[BEGIN DATA SHOWN]

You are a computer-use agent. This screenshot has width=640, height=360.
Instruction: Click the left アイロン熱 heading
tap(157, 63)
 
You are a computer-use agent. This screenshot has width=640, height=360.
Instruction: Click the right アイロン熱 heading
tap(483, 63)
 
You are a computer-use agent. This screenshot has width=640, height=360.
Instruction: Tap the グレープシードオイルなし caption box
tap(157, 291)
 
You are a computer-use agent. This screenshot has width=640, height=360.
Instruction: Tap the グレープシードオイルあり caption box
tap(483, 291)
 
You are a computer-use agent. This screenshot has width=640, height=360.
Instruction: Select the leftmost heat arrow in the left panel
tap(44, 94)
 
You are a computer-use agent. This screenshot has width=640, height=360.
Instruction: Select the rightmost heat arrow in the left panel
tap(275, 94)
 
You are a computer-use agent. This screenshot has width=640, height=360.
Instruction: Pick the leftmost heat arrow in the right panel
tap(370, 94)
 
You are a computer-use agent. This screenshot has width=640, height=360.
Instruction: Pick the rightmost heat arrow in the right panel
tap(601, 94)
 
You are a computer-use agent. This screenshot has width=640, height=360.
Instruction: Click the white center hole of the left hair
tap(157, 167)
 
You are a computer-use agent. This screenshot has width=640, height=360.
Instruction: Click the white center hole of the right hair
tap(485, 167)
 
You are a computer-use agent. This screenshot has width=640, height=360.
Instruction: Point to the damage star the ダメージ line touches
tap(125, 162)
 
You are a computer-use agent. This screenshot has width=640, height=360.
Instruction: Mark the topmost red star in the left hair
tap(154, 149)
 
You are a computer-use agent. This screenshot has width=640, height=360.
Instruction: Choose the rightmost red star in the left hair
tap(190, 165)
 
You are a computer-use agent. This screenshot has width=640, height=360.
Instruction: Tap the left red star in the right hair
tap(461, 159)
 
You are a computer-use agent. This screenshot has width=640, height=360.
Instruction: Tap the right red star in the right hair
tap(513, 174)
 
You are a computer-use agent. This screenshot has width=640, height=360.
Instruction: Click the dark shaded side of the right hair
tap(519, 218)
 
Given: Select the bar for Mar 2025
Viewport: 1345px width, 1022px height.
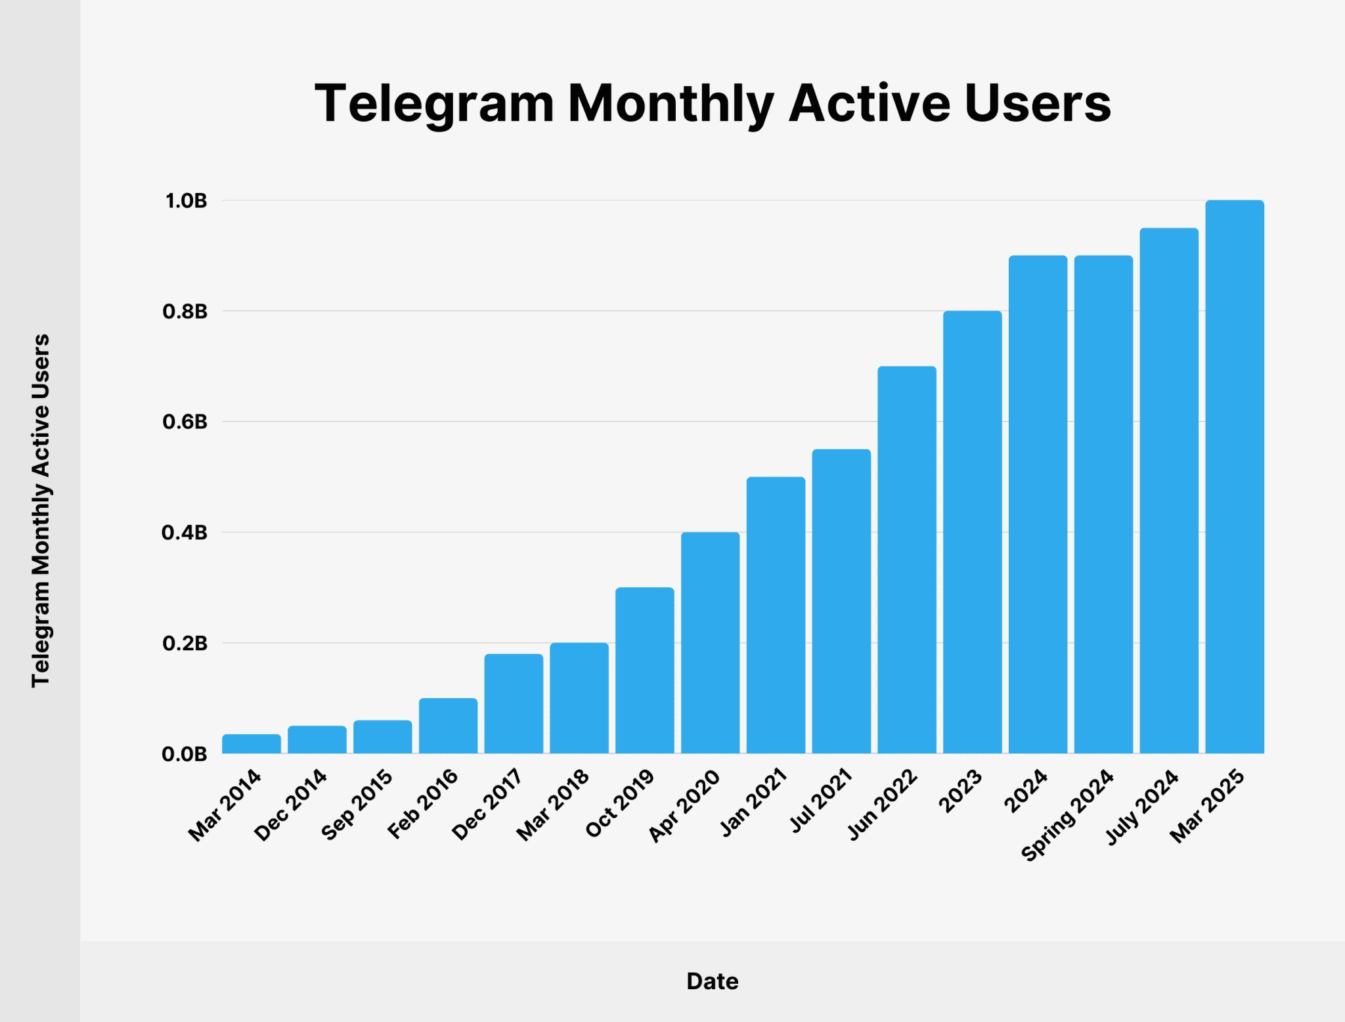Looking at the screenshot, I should click(x=1234, y=477).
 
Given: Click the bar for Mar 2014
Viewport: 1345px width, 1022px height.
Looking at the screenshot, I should click(x=252, y=744).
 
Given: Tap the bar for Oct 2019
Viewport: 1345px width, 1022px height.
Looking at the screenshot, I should click(x=644, y=671).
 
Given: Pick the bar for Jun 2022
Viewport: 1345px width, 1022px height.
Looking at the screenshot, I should click(x=906, y=560).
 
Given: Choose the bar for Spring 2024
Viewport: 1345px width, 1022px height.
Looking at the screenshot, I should click(x=1103, y=504).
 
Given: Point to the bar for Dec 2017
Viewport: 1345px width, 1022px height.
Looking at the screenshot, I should click(x=514, y=703).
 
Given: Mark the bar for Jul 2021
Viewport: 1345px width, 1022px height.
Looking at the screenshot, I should click(x=841, y=601).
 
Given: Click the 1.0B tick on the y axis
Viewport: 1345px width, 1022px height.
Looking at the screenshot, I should click(x=186, y=201).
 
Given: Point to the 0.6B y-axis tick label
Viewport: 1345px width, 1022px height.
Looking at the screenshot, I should click(x=185, y=422).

[END DATA SHOWN]

**GOAL**
Can you return every line of the data above unchanged, with the picture left out?

**ANSWER IN FULL**
You are a computer-use agent. This screenshot has width=640, height=360.
Instruction: Click the left アイロン熱 heading
tap(157, 63)
 
You are a computer-use agent. This screenshot has width=640, height=360.
Instruction: Click the right アイロン熱 heading
tap(483, 63)
 
You are a computer-use agent. This screenshot has width=640, height=360.
Instruction: Tap the グレープシードオイルなし caption box
tap(157, 291)
 
You are a computer-use agent. This screenshot has width=640, height=360.
Instruction: Tap the グレープシードオイルあり caption box
tap(483, 291)
 
You are a computer-use agent. This screenshot has width=640, height=360.
Instruction: Select the leftmost heat arrow in the left panel
tap(44, 94)
 
You are a computer-use agent. This screenshot has width=640, height=360.
Instruction: Select the rightmost heat arrow in the left panel
tap(275, 94)
 
You are a computer-use agent. This screenshot has width=640, height=360.
Instruction: Pick the leftmost heat arrow in the right panel
tap(370, 94)
 
You are a computer-use agent. This screenshot has width=640, height=360.
Instruction: Pick the rightmost heat arrow in the right panel
tap(601, 94)
 
You are a computer-use agent. This screenshot has width=640, height=360.
Instruction: Click the white center hole of the left hair
tap(157, 167)
 
You are a computer-use agent. This screenshot has width=640, height=360.
Instruction: Click the white center hole of the right hair
tap(485, 167)
 
You are a computer-use agent. This screenshot has width=640, height=360.
Instruction: Point to the damage star the ダメージ line touches
tap(125, 162)
 
You are a computer-use agent. This screenshot has width=640, height=360.
Instruction: Mark the topmost red star in the left hair
tap(154, 149)
 
You are a computer-use agent. This screenshot has width=640, height=360.
Instruction: Choose the rightmost red star in the left hair
tap(190, 165)
 
You are a computer-use agent. This screenshot has width=640, height=360.
Instruction: Tap the left red star in the right hair
tap(461, 159)
 
You are a computer-use agent. This screenshot has width=640, height=360.
Instruction: Tap the right red star in the right hair
tap(513, 174)
 
You are a computer-use agent. This screenshot has width=640, height=360.
Instruction: Click the dark shaded side of the right hair
tap(519, 218)
 
Given: Select the bar for Mar 2025
Viewport: 1345px width, 1022px height.
Looking at the screenshot, I should click(x=1234, y=477).
 
Given: Click the bar for Mar 2014
Viewport: 1345px width, 1022px height.
Looking at the screenshot, I should click(x=252, y=744).
 
Given: Tap the bar for Oct 2019
Viewport: 1345px width, 1022px height.
Looking at the screenshot, I should click(x=644, y=671).
 
Given: Pick the bar for Jun 2022
Viewport: 1345px width, 1022px height.
Looking at the screenshot, I should click(x=906, y=560).
 
Given: Choose the bar for Spring 2024
Viewport: 1345px width, 1022px height.
Looking at the screenshot, I should click(x=1103, y=504).
 
Given: Point to the bar for Dec 2017
Viewport: 1345px width, 1022px height.
Looking at the screenshot, I should click(x=514, y=703).
 
Given: Mark the bar for Jul 2021
Viewport: 1345px width, 1022px height.
Looking at the screenshot, I should click(x=841, y=601).
 
Given: Click the 1.0B tick on the y axis
Viewport: 1345px width, 1022px height.
Looking at the screenshot, I should click(x=186, y=201).
 
Given: Point to the 0.6B y-axis tick label
Viewport: 1345px width, 1022px height.
Looking at the screenshot, I should click(x=185, y=422).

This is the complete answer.